Please copy the stretch from "For now, let's" through "penetration test..." in the wireless penetration testing article, switching "joysticks" to "levers".

▶ **Text**
· · · · · · ·

Penetration Testing Wireless Embedded Systems

Paladion
By Paladion

December 18, 2007

How do we test embedded wireless systems?
Let's take a fictitious product, a Remote Pilot System to see the process.

Our imaginary Remote Pilot System (RPS)
lets pilots guide an aircraft from outside the cockpit, say from the First
Class cabin, or even from the ground. The cockpit transmits all data to the
RPS. The pilot studies the RPS console and instructs the controls in the
cockpit. He might even be miles away from the cockpit.

For now, let's assume that the pilot is
seated in the First Class cabin. The RPS connects to the cockpit via a 802.11x
wireless protocol. The RPS talks to the dials and joysticks in the cockpit
using a custom protocol, layered atop the standard wireless protocol.

That's enough background. On to the
penetration test...

The
Method

First, figure out the threats to the
system. That's the Threat Profile in our lingo.

An adversary...

... hijacks the controls of the plane from
the pilot
... tampers with the instructions sent by
the pilot

... messes the dial readings the pilot sees

... knocks out the connection between the
RPS and the cockpit

Probably not exhaustive, but those are the
most important ones. Good enough. Let's move on.

Next, we create the Test Plan. The
Test Plan maps each threat to different lines of attack. Examples of
"lines of attack" are: replay attacks, sniffing, jamming, etc.

Let's take one threat from our Threat
Profile and figure out a test plan. Consider: "An adversary tampers with
the instructions sent by the pilot". Here're different lines of attack we
could try:

1.

· · · · · · ·

▶ **Data**
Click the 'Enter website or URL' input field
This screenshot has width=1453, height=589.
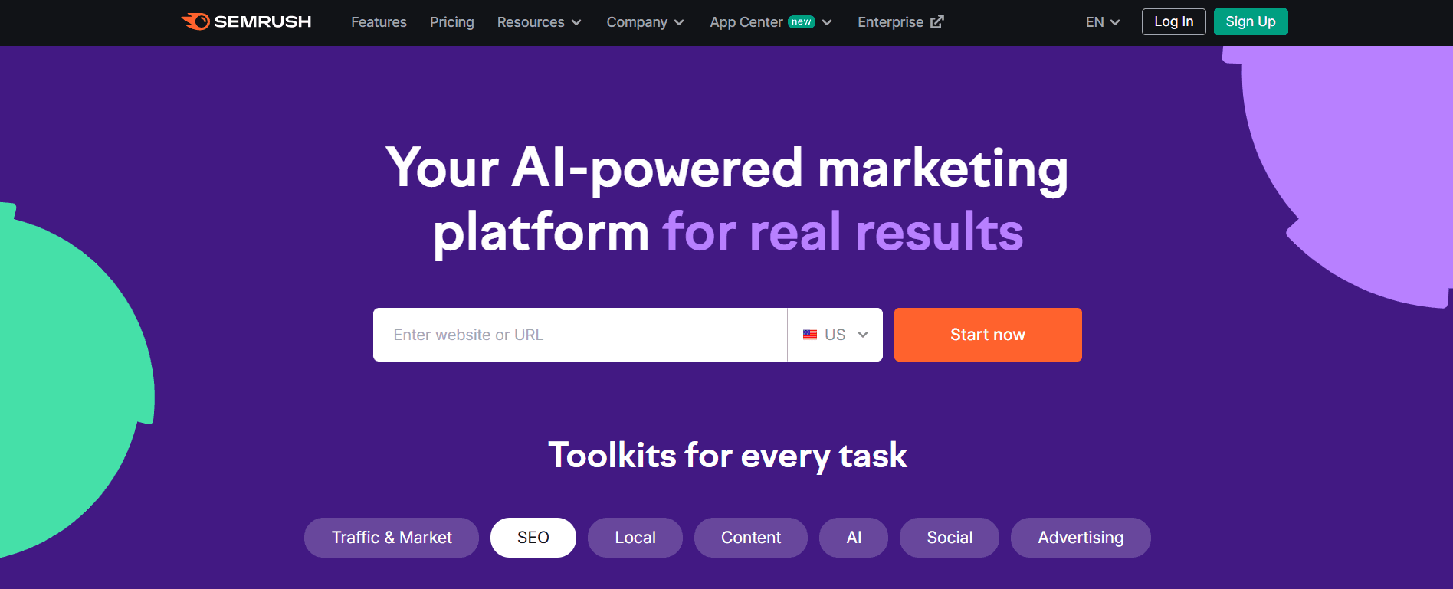click(x=579, y=335)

· · · · · · ·

▶ **Response to the task**
For now, let's assume that the pilot is
seated in the First Class cabin. The RPS connects to the cockpit via a 802.11x
wireless protocol. The RPS talks to the dials and levers in the cockpit
using a custom protocol, layered atop the standard wireless protocol.

That's enough background. On to the
penetration test...